Report the number of lines in the data where the word "computer" appears, and add no other text.

++++ Provided records ++++

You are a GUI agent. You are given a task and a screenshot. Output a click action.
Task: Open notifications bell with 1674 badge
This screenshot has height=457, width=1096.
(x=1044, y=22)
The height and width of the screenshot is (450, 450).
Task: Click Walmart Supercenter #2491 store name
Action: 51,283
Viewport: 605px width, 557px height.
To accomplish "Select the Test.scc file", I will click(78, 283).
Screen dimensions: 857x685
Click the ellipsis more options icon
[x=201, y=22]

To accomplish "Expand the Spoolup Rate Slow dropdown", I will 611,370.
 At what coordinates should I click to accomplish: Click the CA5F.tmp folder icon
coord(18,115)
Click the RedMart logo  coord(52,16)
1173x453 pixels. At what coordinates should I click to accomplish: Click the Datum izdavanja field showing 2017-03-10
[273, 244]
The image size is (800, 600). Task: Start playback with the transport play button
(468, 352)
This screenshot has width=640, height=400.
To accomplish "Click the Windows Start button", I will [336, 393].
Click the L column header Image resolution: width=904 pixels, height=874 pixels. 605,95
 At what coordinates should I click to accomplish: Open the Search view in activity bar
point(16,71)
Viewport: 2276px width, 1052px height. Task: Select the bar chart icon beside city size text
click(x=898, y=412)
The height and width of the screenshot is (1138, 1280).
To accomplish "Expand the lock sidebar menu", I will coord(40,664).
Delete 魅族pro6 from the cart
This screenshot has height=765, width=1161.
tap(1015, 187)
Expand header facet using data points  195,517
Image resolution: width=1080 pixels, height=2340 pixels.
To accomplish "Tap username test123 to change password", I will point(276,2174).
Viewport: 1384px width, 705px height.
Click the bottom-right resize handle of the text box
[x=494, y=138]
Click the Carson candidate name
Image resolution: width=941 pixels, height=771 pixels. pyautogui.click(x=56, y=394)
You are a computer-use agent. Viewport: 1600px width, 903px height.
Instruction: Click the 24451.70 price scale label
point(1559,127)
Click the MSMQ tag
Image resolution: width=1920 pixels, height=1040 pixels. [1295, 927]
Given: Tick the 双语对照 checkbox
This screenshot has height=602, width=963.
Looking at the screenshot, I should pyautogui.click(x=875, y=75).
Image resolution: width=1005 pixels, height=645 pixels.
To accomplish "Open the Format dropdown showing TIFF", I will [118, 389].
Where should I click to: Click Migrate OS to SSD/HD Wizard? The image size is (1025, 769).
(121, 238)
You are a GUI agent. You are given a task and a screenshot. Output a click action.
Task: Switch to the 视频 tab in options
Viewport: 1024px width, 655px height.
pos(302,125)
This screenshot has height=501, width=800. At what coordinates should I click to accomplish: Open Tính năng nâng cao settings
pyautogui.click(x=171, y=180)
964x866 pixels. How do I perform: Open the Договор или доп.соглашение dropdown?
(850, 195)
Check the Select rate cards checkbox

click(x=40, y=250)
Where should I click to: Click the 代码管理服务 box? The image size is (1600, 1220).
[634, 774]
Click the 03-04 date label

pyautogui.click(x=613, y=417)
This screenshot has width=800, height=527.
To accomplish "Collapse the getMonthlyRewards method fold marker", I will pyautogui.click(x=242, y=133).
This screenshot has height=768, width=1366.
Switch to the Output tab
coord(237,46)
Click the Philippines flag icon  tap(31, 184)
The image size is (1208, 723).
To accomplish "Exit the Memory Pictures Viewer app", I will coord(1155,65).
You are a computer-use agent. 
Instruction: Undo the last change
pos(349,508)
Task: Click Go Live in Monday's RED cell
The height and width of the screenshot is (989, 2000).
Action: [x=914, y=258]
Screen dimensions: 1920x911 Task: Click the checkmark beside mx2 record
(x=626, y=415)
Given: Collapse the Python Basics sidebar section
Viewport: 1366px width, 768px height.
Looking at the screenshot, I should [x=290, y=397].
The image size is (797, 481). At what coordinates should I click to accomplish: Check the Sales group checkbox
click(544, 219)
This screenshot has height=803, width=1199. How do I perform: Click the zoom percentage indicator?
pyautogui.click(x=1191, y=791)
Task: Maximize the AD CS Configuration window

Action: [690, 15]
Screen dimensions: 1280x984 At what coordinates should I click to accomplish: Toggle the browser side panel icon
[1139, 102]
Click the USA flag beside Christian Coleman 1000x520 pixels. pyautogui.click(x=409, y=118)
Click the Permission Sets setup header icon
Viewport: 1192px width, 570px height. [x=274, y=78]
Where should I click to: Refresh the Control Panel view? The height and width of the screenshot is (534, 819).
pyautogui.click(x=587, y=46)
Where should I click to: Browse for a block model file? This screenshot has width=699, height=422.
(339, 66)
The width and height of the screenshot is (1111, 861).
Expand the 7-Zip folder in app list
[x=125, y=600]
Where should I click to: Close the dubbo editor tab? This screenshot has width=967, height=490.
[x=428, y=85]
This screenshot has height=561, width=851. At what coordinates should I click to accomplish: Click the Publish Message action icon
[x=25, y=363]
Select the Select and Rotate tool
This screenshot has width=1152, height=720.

++++

Task output:
2